◆ **Stored data**
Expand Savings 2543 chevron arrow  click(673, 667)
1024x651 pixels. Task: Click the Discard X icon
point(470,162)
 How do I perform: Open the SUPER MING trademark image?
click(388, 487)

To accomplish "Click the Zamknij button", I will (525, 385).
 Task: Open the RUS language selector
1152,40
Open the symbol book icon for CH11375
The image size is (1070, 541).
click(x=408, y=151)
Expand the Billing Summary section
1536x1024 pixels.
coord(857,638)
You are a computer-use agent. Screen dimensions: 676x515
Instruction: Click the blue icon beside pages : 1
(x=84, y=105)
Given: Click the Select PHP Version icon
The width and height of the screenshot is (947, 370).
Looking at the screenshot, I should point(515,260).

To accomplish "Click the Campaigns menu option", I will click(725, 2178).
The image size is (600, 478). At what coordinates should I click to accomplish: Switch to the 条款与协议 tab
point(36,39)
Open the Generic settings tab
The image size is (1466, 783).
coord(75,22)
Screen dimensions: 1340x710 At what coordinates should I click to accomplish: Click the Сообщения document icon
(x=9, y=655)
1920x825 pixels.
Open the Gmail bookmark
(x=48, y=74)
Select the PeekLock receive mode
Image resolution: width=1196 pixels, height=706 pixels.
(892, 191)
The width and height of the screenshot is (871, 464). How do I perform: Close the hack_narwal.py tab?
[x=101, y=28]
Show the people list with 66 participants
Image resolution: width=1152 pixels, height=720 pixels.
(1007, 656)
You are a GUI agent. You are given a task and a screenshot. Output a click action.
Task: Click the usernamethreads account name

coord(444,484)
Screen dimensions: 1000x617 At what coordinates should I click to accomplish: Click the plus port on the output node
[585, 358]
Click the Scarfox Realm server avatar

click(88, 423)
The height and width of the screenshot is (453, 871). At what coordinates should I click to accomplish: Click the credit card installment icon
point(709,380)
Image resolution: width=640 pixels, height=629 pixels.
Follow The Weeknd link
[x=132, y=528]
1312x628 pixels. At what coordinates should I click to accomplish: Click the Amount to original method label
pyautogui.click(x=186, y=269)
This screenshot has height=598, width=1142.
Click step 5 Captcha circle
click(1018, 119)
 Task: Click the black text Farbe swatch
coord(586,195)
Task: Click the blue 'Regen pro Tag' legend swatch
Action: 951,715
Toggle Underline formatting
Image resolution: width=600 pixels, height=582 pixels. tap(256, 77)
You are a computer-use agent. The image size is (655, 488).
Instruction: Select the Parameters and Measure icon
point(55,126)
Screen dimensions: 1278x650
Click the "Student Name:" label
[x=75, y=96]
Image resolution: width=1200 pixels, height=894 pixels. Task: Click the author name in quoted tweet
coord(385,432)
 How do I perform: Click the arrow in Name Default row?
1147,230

◆ **Task directions**
The listing is to be retyped in full, exactly as shown.

◆ **Solution for this problem**
Expand Savings 2543 chevron arrow  click(673, 667)
1024x651 pixels. Task: Click the Discard X icon
point(470,162)
 How do I perform: Open the SUPER MING trademark image?
click(388, 487)

To accomplish "Click the Zamknij button", I will (525, 385).
 Task: Open the RUS language selector
1152,40
Open the symbol book icon for CH11375
The image size is (1070, 541).
click(x=408, y=151)
Expand the Billing Summary section
1536x1024 pixels.
coord(857,638)
You are a computer-use agent. Screen dimensions: 676x515
Instruction: Click the blue icon beside pages : 1
(x=84, y=105)
Given: Click the Select PHP Version icon
The width and height of the screenshot is (947, 370).
Looking at the screenshot, I should point(515,260).

To accomplish "Click the Campaigns menu option", I will click(725, 2178).
The image size is (600, 478). At what coordinates should I click to accomplish: Switch to the 条款与协议 tab
point(36,39)
Open the Generic settings tab
The image size is (1466, 783).
coord(75,22)
Screen dimensions: 1340x710 At what coordinates should I click to accomplish: Click the Сообщения document icon
(x=9, y=655)
1920x825 pixels.
Open the Gmail bookmark
(x=48, y=74)
Select the PeekLock receive mode
Image resolution: width=1196 pixels, height=706 pixels.
(892, 191)
The width and height of the screenshot is (871, 464). How do I perform: Close the hack_narwal.py tab?
[x=101, y=28]
Show the people list with 66 participants
Image resolution: width=1152 pixels, height=720 pixels.
(1007, 656)
You are a GUI agent. You are given a task and a screenshot. Output a click action.
Task: Click the usernamethreads account name

coord(444,484)
Screen dimensions: 1000x617 At what coordinates should I click to accomplish: Click the plus port on the output node
[585, 358]
Click the Scarfox Realm server avatar

click(88, 423)
The height and width of the screenshot is (453, 871). At what coordinates should I click to accomplish: Click the credit card installment icon
point(709,380)
Image resolution: width=640 pixels, height=629 pixels.
Follow The Weeknd link
[x=132, y=528]
1312x628 pixels. At what coordinates should I click to accomplish: Click the Amount to original method label
pyautogui.click(x=186, y=269)
This screenshot has height=598, width=1142.
Click step 5 Captcha circle
click(1018, 119)
 Task: Click the black text Farbe swatch
coord(586,195)
Task: Click the blue 'Regen pro Tag' legend swatch
Action: 951,715
Toggle Underline formatting
Image resolution: width=600 pixels, height=582 pixels. tap(256, 77)
You are a computer-use agent. The image size is (655, 488).
Instruction: Select the Parameters and Measure icon
point(55,126)
Screen dimensions: 1278x650
Click the "Student Name:" label
[x=75, y=96]
Image resolution: width=1200 pixels, height=894 pixels. Task: Click the author name in quoted tweet
coord(385,432)
 How do I perform: Click the arrow in Name Default row?
1147,230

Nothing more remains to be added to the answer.